In a June 2026 announcement, the European infrastructure company bunny.net eliminated all DNS query fees and made Bunny DNS free, including hosting for up to 500 domains per account. The only remaining cost is the platform's standard one dollar per month minimum spend that applies across every bunny.net service.

What did Bunny actually change?

The company removed usage based billing from DNS entirely. Bunny DNS previously charged per million queries, with a free allowance and paid tiers above it. That pricing structure is gone, replaced by free DNS hosting capped at 500 domains, with no per query charge regardless of traffic. To ease migration, Bunny added automatic zone scanning that reconstructs your records by checking common names and types, plus support for uploading a standard BIND file. Once records are in place, a single click can route traffic through the Bunny content delivery network.

Bunny DNS is not an ordinary record lookup service. The company describes it as a scriptable routing engine that can make decisions using latency data, health checks, and even JavaScript, rather than simply returning static records. That engine already powers Bunny's content delivery network, and the product handles close to 200 billion queries every month across more than 300,000 domains. Making it free turns the most technically demanding layer of the stack into a no cost entry point.

Why give away the product that powers the platform?

Because DNS is the on ramp to everything else Bunny sells. The company framed the move around its mission to make the internet faster, but the business logic is straightforward. DNS sits at the very start of every web request, so a developer who runs their DNS on Bunny is one click away from enabling the paid CDN, edge storage, video streaming, and security products. Giving away the entry layer is a customer acquisition strategy dressed as generosity, and it is a smart one.

There is also a defensive angle. Bunny grew without venture capital out of Slovenia, and it competes against Cloudflare, a far larger rival that built its own reputation on generous free tiers. Matching and undercutting Cloudflare on the foundational DNS layer is how a smaller European player stays in the conversation rather than getting squeezed out.

What does this mean for the Cloudflare alternative debate?
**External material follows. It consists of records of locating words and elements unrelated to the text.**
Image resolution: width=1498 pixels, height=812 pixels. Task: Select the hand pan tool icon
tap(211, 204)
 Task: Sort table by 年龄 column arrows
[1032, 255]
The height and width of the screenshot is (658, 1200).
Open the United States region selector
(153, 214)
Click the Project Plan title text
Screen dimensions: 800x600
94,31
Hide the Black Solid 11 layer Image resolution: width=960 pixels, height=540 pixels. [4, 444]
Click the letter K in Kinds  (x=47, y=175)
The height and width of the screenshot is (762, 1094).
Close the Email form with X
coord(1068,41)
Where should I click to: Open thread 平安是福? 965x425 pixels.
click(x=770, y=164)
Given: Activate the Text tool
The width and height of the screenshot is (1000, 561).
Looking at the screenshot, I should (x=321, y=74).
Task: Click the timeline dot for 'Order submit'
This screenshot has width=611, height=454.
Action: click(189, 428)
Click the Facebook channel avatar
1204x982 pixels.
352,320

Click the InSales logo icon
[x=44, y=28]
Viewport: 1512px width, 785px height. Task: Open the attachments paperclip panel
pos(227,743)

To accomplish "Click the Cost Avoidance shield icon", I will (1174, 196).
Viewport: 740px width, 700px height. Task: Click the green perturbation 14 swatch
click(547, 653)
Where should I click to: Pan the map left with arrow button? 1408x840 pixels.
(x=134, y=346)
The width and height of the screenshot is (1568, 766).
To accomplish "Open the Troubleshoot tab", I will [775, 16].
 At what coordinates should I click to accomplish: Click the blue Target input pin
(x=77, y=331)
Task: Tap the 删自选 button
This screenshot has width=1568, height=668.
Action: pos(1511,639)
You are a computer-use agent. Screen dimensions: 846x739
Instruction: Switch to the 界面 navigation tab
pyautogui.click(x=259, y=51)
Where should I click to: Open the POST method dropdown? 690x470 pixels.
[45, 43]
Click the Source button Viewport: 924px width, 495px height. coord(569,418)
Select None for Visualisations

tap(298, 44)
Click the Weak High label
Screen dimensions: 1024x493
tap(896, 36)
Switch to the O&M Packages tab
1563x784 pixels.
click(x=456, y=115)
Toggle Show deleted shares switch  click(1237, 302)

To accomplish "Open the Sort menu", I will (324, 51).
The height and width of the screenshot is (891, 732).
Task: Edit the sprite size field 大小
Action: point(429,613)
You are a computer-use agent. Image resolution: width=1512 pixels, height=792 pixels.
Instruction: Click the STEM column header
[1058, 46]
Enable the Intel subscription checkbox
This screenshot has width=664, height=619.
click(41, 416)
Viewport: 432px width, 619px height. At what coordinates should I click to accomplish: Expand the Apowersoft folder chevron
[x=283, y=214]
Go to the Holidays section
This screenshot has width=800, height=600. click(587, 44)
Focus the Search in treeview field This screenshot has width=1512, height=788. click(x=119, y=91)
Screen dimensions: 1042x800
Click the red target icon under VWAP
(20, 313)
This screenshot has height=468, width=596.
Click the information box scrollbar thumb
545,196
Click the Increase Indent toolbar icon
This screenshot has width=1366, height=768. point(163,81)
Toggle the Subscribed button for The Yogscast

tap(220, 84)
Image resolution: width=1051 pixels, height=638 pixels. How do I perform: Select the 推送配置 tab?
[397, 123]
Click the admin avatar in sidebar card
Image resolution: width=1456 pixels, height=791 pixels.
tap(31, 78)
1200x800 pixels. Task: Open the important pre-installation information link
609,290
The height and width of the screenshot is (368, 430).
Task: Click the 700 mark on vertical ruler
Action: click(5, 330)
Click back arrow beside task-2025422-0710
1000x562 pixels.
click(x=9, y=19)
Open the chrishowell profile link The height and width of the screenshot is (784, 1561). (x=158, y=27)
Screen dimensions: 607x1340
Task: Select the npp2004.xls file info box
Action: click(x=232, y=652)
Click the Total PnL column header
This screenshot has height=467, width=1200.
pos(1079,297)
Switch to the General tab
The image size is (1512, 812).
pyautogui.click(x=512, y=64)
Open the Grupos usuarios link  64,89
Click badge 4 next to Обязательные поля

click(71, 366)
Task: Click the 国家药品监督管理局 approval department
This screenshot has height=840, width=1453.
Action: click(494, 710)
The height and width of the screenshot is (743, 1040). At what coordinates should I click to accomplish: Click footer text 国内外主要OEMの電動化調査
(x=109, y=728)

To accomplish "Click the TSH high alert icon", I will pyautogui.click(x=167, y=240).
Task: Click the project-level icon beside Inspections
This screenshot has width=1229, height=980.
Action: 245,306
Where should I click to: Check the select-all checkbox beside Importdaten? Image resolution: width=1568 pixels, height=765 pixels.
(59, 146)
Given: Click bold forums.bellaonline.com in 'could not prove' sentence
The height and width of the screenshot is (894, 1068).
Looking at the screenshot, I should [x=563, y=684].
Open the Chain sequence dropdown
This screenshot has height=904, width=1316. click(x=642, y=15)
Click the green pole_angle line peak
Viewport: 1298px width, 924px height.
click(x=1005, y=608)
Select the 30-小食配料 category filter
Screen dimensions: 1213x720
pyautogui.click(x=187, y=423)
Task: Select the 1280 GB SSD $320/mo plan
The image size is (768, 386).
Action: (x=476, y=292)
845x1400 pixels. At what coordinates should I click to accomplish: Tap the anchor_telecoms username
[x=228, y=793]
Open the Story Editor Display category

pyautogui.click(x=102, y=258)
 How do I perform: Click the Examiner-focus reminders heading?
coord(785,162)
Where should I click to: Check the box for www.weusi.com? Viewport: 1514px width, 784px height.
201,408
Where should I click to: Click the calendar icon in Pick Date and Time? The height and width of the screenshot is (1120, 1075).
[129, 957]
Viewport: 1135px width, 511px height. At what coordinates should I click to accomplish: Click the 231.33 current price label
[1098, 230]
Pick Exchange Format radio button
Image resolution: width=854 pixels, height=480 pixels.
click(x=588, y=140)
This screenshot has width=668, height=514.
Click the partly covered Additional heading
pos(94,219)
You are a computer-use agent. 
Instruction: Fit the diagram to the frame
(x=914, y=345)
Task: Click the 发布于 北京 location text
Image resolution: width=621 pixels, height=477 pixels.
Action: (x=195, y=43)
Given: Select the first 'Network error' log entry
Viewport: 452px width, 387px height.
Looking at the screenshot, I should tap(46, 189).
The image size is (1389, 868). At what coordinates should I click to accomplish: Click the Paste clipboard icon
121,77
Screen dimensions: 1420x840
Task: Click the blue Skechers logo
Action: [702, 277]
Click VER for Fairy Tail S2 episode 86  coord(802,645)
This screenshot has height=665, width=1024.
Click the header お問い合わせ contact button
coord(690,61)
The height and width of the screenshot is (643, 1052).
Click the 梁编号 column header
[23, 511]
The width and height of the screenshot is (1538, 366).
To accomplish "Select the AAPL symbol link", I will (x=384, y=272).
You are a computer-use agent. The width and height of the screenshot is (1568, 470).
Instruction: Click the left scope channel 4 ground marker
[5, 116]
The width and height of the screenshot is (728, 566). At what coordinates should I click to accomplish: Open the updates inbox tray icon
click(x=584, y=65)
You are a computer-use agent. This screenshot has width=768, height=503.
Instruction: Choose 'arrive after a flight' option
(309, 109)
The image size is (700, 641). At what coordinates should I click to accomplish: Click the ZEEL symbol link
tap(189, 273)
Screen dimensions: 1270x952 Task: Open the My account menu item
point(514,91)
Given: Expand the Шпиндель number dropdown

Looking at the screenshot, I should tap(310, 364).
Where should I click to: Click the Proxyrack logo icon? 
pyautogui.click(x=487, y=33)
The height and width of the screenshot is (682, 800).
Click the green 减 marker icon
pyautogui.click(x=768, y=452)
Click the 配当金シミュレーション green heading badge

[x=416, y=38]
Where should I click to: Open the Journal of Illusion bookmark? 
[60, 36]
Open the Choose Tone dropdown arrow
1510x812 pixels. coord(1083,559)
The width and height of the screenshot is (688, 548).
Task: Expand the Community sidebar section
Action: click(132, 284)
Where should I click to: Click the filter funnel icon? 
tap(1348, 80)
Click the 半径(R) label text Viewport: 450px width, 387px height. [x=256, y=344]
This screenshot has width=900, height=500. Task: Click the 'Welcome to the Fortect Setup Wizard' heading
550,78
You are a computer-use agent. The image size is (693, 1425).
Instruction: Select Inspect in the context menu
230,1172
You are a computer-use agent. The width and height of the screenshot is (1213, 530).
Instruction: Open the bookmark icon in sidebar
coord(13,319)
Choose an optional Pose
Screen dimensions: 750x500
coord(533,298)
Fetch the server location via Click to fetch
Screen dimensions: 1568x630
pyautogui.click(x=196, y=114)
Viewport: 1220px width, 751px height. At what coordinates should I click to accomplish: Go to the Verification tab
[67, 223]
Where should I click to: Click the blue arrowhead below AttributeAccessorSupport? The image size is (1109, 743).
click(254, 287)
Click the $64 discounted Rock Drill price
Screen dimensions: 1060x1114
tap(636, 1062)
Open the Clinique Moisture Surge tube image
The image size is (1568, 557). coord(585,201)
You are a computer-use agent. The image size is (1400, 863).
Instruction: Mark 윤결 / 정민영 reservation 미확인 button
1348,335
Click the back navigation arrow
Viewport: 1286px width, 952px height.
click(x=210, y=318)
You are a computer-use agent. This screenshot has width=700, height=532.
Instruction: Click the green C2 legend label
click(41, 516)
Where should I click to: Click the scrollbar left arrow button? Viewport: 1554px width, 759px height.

It sharpens an argument that has been building across European tech. Developers on Hacker News tied the news directly to a search for European alternatives to United States cloud giants, a theme that has gained urgency amid shifting United States and European Union politics. Not every European option competes cleanly. Hetzner, another favorite, drew criticism for repeatedly raising prices in 2026. Bunny moving the other direction, cutting cost to zero on a core product, is exactly the kind of pressure that keeps the alternative ecosystem credible.